We need more nose jobs


Last week, my childhood friend and I were talking about my plan to switch from Comcast to ATT (more on that later this week). His caution to me: beware I don’t cut off my nose to spite my face. After careful consideration, I’ve come to the conclusion that we need more nose jobs.

Now, my friend is a trusted adviser. His suggestions grow more sage through the years. But, I felt he, unwittingly, touched on a more important point.

The switch I have now officially made is all about principle. However, his comment is illustrative of a subtle decay in the general fabric of society. We shrug and give in too much.

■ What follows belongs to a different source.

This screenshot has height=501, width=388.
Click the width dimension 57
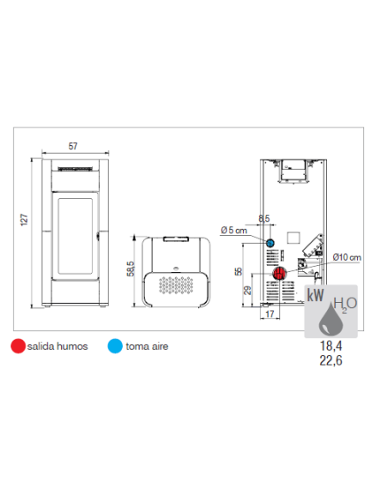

We won’t send that food back that was prepared wrong in the restaurant. But, what if they spit in it? What if it still comes back wrong? Whatever, I’ll just eat it. I don’t want to cause a fuss.

Is it fear or embarrassment that forestalls us? Neither should.

We won’t speak up when the boss treats us or someone else in the office unfairly. What if there is retribution? What if the co-worker resents our butting in? Might as well just shrug and ignore it. No sense causing a fuss.

But, what if there was no retribution. What if the boss actually responds and changes things? Because, he or she might have their own fears of the issue being escalated. What if the co-worker would be grateful for your help and backing them up?

And when it comes to politics? Well, half of us shrug and say we’ll wait for November or 2020. For or against, if there are things we feel aren’t right, we shouldn’t be waiting to speak up about them. Because we shouldn’t simply accept our (perceived) inability to make a difference.

Most of the time, we let these little surrenders go. It’s not that big a deal. We’ve got mouths to feed and bills to pay. There’s already enough aggravation in our lives.

Except, they add up. Insidiously. Nefariously. Every time we shrug and give in, a little more of us is eaten away. Principles. Morals. Optimism.

So, a resigned cynicism begins taking root. Maybe not overtly. Perhaps not even noticeable at first. But our view of the world and of our power to affect it begins degrading.

It makes little battles seem big and the big battles seem impossible.

And yet, it’s not that hard to change it around. Because, it only takes a few small victories to realize we have real power. How we wield it is entirely up to us, but defending our principles is not a bad start.

Expect decent service. Look for fair treatment. Demand honest representation. Reward those that give it to you and challenge those that don’t.

I think you’ll soon find it’s hardly cutting off your nose. And even if it were, we need more nose jobs.